Short problem: Could you revise the stretch from the start of the material through the line containing "Looking at the screenshot, the action is [x=123, y=197]." so that "row label" becomes "row heading" and nothing else changes? Leave the pictures out of your answer.

Records for the exercise:
■ ■ ■

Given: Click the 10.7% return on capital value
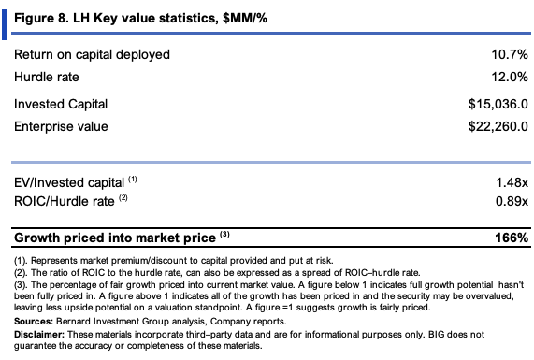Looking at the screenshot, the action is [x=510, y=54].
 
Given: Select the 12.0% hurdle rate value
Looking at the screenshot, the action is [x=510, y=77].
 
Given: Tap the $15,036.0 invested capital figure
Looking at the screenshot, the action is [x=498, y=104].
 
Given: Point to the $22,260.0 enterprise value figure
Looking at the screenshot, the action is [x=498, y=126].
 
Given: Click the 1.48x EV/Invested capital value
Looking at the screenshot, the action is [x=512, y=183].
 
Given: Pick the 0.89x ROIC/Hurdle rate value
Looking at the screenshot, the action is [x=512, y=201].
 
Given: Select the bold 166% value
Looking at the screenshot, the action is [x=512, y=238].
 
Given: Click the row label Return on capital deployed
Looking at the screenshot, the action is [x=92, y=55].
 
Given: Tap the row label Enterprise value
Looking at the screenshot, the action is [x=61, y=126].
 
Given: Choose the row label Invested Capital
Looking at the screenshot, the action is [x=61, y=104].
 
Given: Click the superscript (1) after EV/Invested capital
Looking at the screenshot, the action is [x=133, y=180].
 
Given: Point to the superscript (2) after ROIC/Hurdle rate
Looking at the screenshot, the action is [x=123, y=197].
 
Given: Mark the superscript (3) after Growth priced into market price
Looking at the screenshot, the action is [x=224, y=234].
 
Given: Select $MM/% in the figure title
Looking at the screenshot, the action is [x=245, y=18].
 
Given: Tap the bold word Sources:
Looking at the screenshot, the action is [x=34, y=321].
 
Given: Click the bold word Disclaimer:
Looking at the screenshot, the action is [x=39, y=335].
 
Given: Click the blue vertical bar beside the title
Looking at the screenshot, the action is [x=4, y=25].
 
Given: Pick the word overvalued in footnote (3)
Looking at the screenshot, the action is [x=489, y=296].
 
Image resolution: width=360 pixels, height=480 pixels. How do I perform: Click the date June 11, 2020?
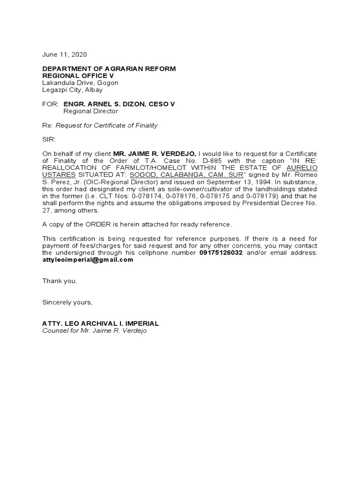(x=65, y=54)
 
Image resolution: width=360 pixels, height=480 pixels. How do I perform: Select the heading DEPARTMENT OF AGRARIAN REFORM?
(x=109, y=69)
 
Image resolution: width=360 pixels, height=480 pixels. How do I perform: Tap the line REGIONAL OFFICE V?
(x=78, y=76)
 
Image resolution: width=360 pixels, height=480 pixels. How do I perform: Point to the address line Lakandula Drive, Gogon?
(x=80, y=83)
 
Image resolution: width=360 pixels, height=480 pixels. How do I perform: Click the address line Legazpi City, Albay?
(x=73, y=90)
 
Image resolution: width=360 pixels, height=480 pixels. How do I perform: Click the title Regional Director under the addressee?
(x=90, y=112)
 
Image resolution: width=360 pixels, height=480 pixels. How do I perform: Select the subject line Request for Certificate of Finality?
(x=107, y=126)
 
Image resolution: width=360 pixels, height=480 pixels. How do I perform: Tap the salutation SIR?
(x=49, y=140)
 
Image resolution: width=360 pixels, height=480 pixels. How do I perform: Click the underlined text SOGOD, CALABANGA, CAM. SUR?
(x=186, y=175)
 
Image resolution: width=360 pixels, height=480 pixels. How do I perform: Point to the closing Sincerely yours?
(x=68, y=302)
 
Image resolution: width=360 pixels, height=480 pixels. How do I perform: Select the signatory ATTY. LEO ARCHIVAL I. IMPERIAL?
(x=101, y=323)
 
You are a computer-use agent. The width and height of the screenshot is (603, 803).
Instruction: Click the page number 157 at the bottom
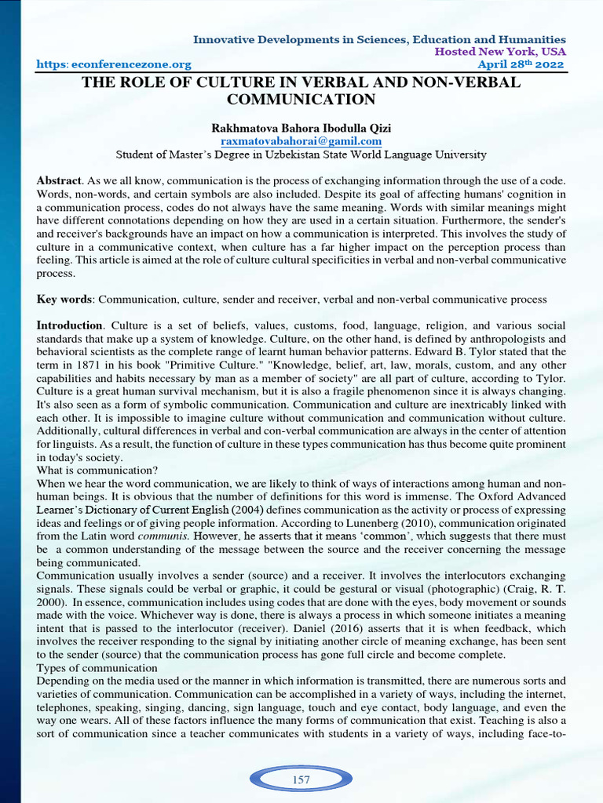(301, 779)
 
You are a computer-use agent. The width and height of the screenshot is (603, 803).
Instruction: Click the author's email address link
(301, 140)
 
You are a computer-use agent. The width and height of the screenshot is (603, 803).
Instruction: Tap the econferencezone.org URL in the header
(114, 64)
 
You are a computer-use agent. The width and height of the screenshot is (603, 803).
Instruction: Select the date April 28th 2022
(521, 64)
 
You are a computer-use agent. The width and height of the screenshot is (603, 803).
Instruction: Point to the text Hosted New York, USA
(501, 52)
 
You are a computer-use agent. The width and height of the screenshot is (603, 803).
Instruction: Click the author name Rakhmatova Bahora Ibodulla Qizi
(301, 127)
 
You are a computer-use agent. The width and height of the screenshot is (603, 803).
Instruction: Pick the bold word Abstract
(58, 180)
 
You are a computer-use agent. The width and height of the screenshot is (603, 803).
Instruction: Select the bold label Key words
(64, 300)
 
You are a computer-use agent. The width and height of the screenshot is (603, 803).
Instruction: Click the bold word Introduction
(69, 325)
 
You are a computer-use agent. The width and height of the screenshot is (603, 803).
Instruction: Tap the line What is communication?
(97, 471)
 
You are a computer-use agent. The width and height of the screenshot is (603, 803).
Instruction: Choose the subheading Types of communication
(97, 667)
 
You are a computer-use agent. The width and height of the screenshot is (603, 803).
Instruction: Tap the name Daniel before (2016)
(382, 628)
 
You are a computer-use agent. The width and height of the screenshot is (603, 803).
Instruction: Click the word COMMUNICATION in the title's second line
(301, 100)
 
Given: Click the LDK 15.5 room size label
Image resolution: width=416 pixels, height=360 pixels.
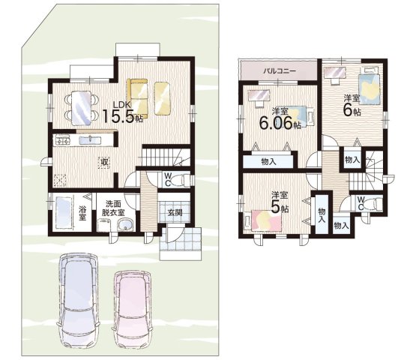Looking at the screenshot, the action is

■ ■ ■

Answer:
Given: Click the 10.7% return on capital value
Looking at the screenshot, the action is [x=510, y=54].
 
Given: Select the 12.0% hurdle rate value
Looking at the screenshot, the action is [x=510, y=77].
 
Given: Tap the $15,036.0 invested capital figure
Looking at the screenshot, the action is [x=498, y=104].
 
Given: Point to the $22,260.0 enterprise value figure
Looking at the screenshot, the action is [x=498, y=126].
 
Given: Click the 1.48x EV/Invested capital value
Looking at the screenshot, the action is [x=512, y=183].
 
Given: Pick the 0.89x ROIC/Hurdle rate value
Looking at the screenshot, the action is [x=512, y=201].
 
Given: Select the bold 166% value
Looking at the screenshot, the action is [x=512, y=238].
 
Given: Click the row heading Return on capital deployed
Looking at the screenshot, the action is [x=92, y=55].
 
Given: Tap the row heading Enterprise value
Looking at the screenshot, the action is [x=61, y=126].
 
Given: Choose the row heading Invested Capital
Looking at the screenshot, the action is [x=61, y=104].
 
Given: Click the superscript (1) after EV/Invested capital
Looking at the screenshot, the action is [x=133, y=180].
 
Given: Point to the superscript (2) after ROIC/Hurdle rate
Looking at the screenshot, the action is [x=123, y=197].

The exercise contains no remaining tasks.